You may work in groups of up to three students. If you choose to work in a group,
please submit only one assignment per group, and clearly indicate the names and student
numbers of all group members on the first page of your assignment. Your assignment should
be submitted through the course website. Please submit two files: (1) a text file with the
written answers to questions 1-10 below; (2) a text file containing your code.
1
2 Questions
1. Explain your choice of y and x. Why should these variables be related, in theory? Why
is it reasonable to think that x causes y, and not the other way around?

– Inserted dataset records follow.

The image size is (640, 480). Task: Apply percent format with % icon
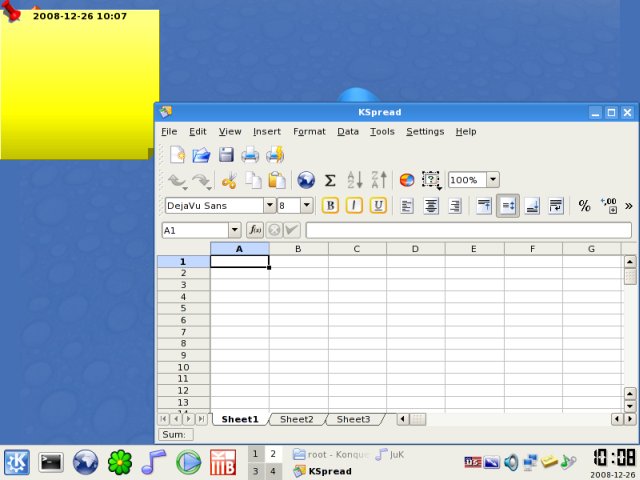(584, 205)
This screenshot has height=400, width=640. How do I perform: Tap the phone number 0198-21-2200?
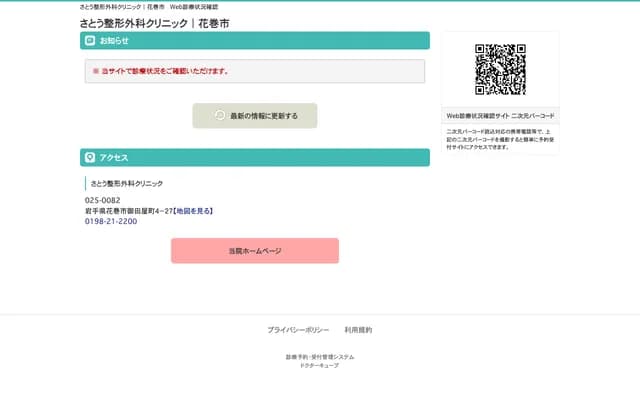point(111,221)
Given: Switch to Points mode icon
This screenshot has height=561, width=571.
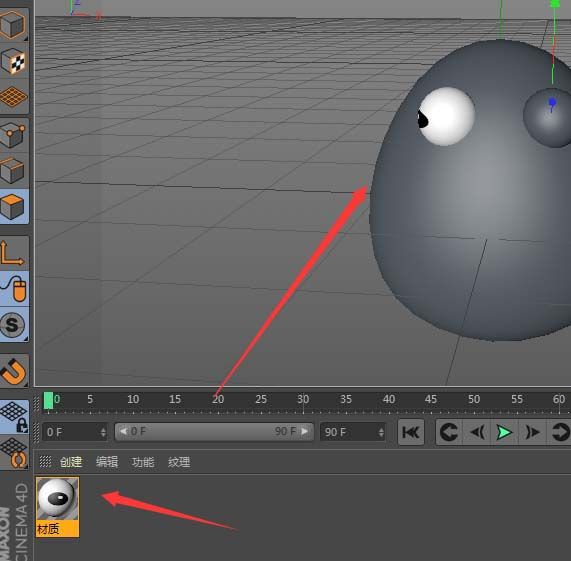Looking at the screenshot, I should [x=13, y=135].
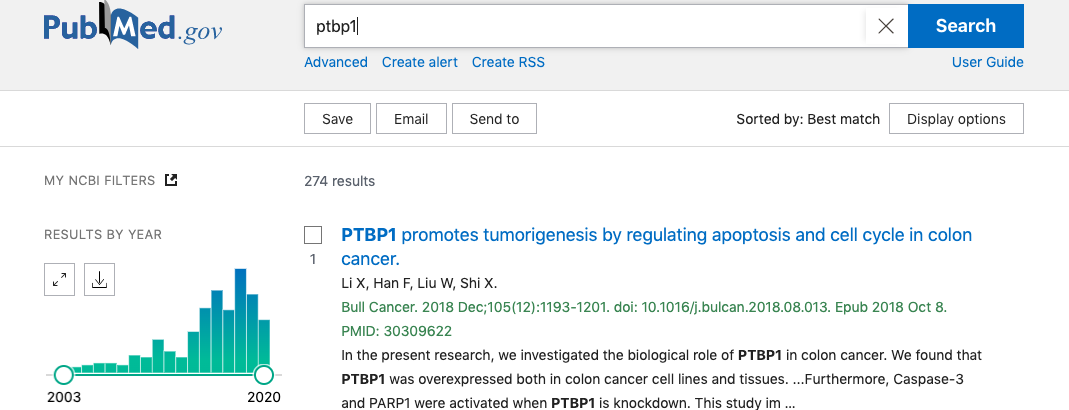The image size is (1069, 410).
Task: Click inside the ptbp1 search field
Action: pos(585,27)
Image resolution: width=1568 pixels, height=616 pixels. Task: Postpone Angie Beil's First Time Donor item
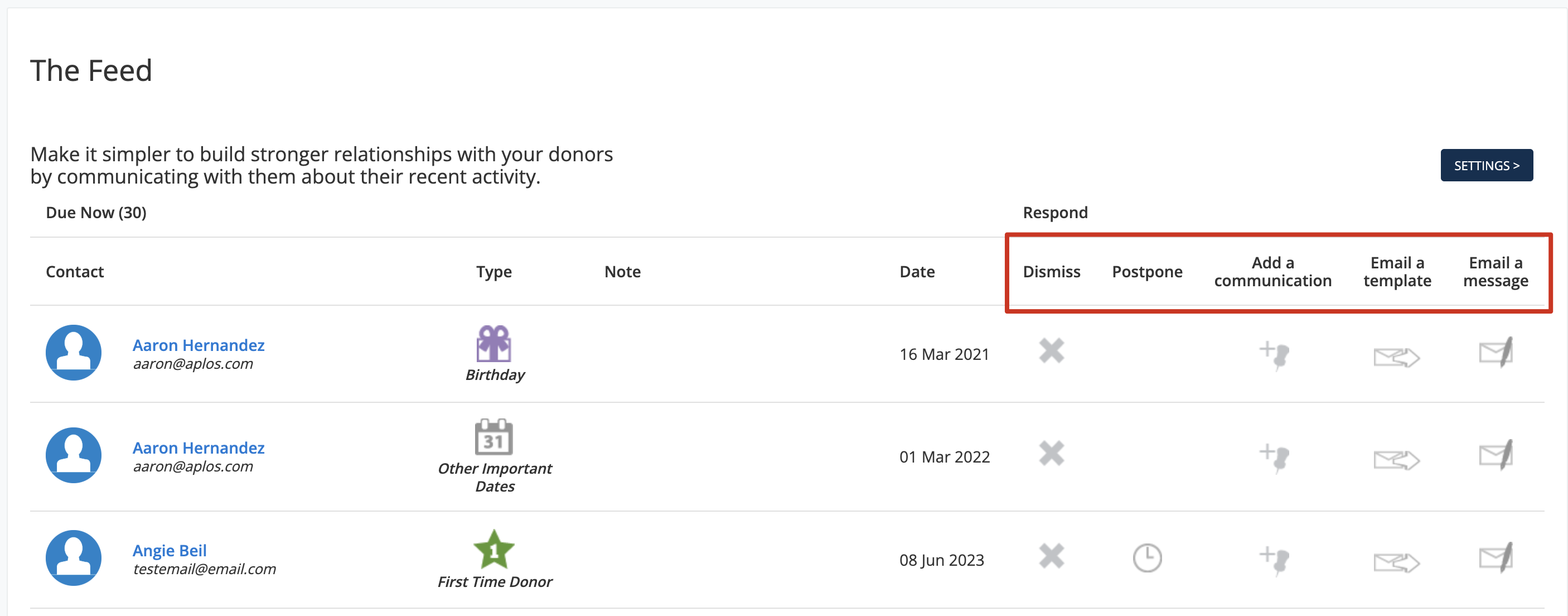[1147, 557]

2. Do you think your model is likely to satisfy the assumptions of the simple linear regression
model? Why or why not? Be specific.
3. Present basic summary statistics for y and x (mean, standard deviation, maximum value,
minimum value).
4. Estimate model (1) using the entire sample, and present your results. Discuss the
following:
(a) Provide an economic interpretation for your estimate b1, and comment on whether
or not it is statistically significant.
(b) Provide an economic interpretation for your estimate b2, and comment on whether
or not it is statistically significant.
(c) Provide a 95% confidence interval for β2.
(d) What is R2? Do you consider this high or low?
5. Generate a diagnostic residual plot. Based on this plot, does your model appear correctly
specified? Explain.
6. Comment on why you think it is interesting to estimate model (1) separately for samples
A and B (in theory).
7. Estimate model (1) separately for sample A and sample B. Comment on the following
differences between the two sets of results:
(a) b1: magnitude and significance
(b) b2: magnitude and significance
(c) R2
8. Explain your choice of x3. Why do you think this is a useful addition to the model?
2
9. Estimate model (2) using the entire sample, and present your results. Discuss the
following:
(a) Provide an economic interpretation for your estimate b3, and comment on whether
or not it is statistically significant.
(b) Comment on the difference between your estimate b2 in model (2) and your estimate
b2 in model (1).
(c) What is R2? Do you consider this high or low?
10. Do you think b2 (from either model (1) or model (2)) is a good estimate of the causal
effect of x on y in a nationally representative sample of the population? Why or why
not? Try to be as specific as possible.